**STATED GOAL 1**
In the entries below, lay out everything from the line containing "This screenshot has" down to the last line of the entries as a Markdown table with the columns Row and Line. Skip blank lines and leave the pictures out.

**PAGE EXCERPT**
##############################

I have no problem with explaining the proof to someone who wants to listen.

Quote:
 Originally Posted by Jimbo Okay I get that, but it seems to me that if I can find a new bijection between N and the new extended R then it falls apart…
The key step of Cantor's argument is the preliminary proof which shows that for every countable subset of the real numbers / infinite binary sequences, there is a real number / infinite binary sequence that is not in the countable subset. This proof does not require the list to be complete, but with it we prove that no list is complete. This is completely analogous to Euclid's proof that for every set of prime numbers there exists a prime that is not in the set, and the use of that result to prove that there are an infinite number of primes.

Quote:
 Originally Posted by Jimbo the actual size of the power set for a set of size ‘n’ is exactly 2^n, I don’t see how 2^n can ever not be a natural number
For an infinite set, the size of the set is not a natural number, so neither is the size of the power set.

Quote:
 Originally Posted by Jimbo A sequence of binary digits (mapped as Cantor does) is a rational number. Every digit represents the reciprocal of a power of two – it’s a fraction – and the sequence is a sum of those fractions
An infinite sum of rational terms is not necessarily rational. For example: $\sum \limits_{n=1}^\infty {1 \over n^2} = {\pi^2 \over 6}$ and $\sum \limits_{n=0}^\infty {1 \over n!} = \mathrm e$, and more trivially $0.1101000100000001\ldots = \sum \limits_{n=0}^\infty 10^{-2^n}$

Quote:
 Originally Posted by Jimbo I don’t see how there is a bijection between sequences of binary digits and real numbers.
A sequence of binary numbers can be seen as the digits after the "decimal" point in the binary representation of a number between zero and one. There is a representation like this for every decimal between zero and one because we have just changed the base.

Quote:
 Originally Posted by Jimbo If I take the sequence of binary digits and reflect it through the decimal point – or re-label the digits 2^0, 2^1, 2^2, etc rather than 2^-1 2^-2 etc. I get a natural number.

##############################

**EXCERPTED DATA**
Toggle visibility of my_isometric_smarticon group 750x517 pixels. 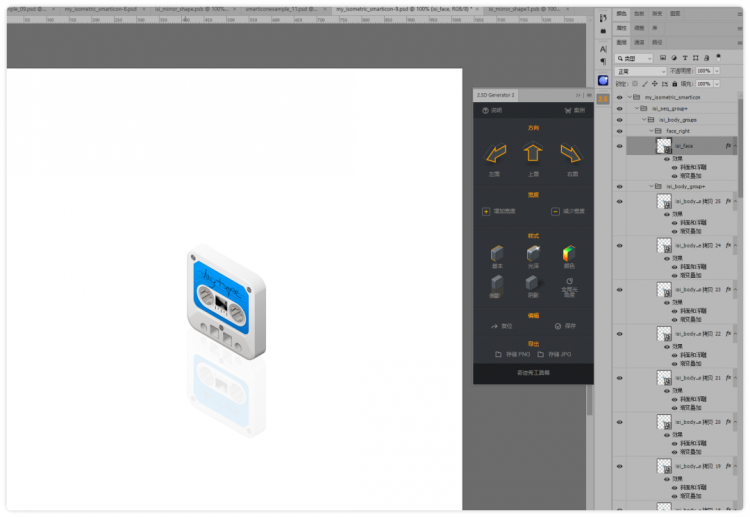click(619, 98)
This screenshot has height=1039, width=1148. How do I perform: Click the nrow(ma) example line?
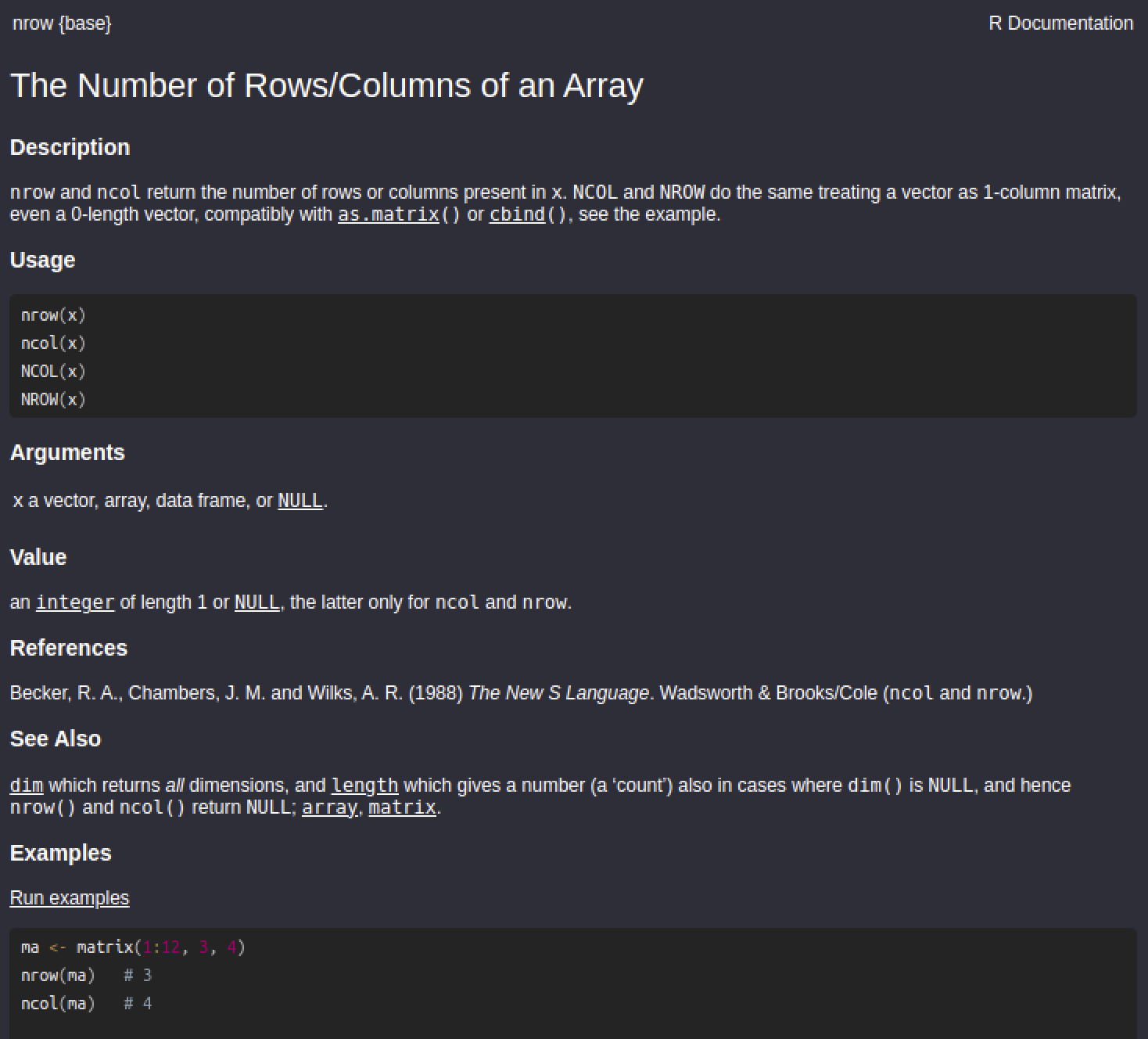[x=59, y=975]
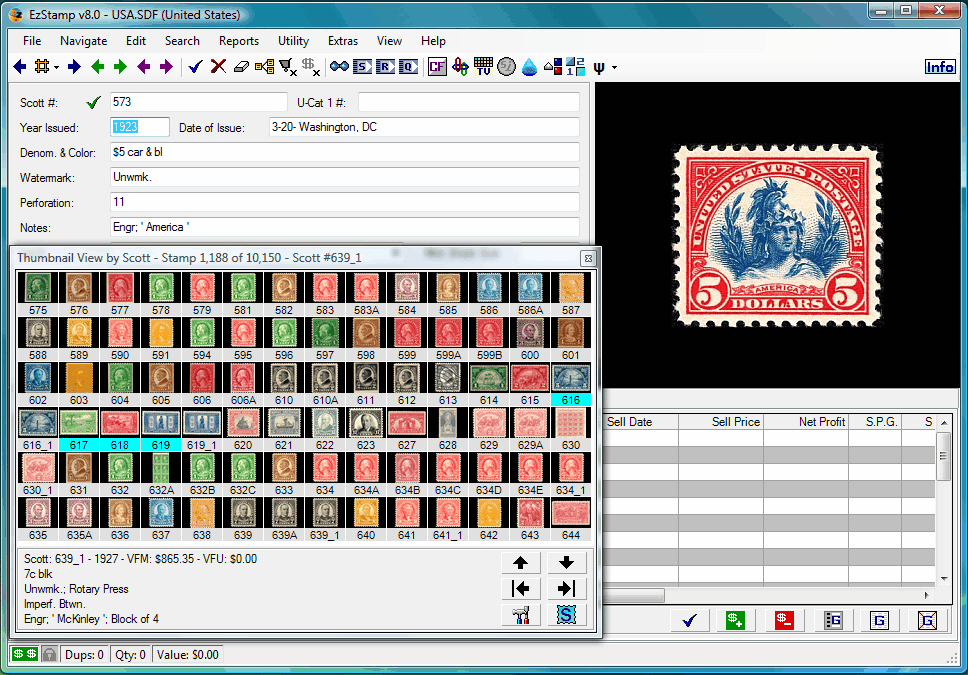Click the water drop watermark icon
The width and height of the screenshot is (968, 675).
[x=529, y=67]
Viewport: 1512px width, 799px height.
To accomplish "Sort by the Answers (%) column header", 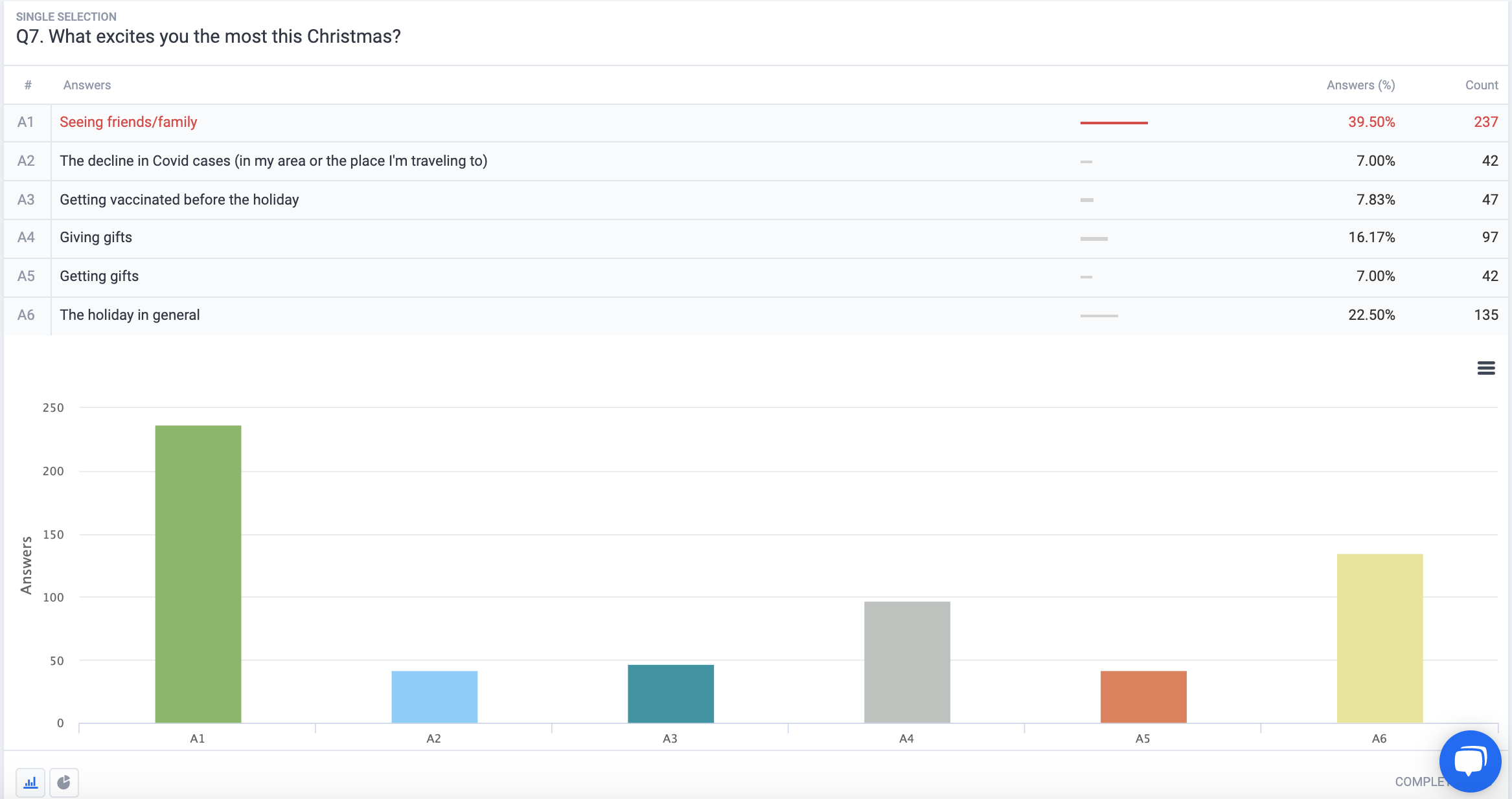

##############################

**STATED GOAL 2**
Output the part of the forum thread on Cantor's argument running from "A sequence of binary numbers" down to "a natural number.", word for word.

**COMPLETE OUTPUT 1**
| Row | Line |
|---|---|
| 1 | This screenshot has height=1039, width=1148. How do I perform: Click the nrow(ma) example line? |
| 2 | [x=59, y=975] |
| 3 | Click the water drop watermark icon |
| 4 | The width and height of the screenshot is (968, 675). |
| 5 | [x=529, y=67] |
| 6 | Viewport: 1512px width, 799px height. |
| 7 | To accomplish "Sort by the Answers (%) column header",  |

**COMPLETE OUTPUT 2**
A sequence of binary numbers can be seen as the digits after the "decimal" point in the binary representation of a number between zero and one. There is a representation like this for every decimal between zero and one because we have just changed the base.

Quote:
 Originally Posted by Jimbo If I take the sequence of binary digits and reflect it through the decimal point – or re-label the digits 2^0, 2^1, 2^2, etc rather than 2^-1 2^-2 etc. I get a natural number.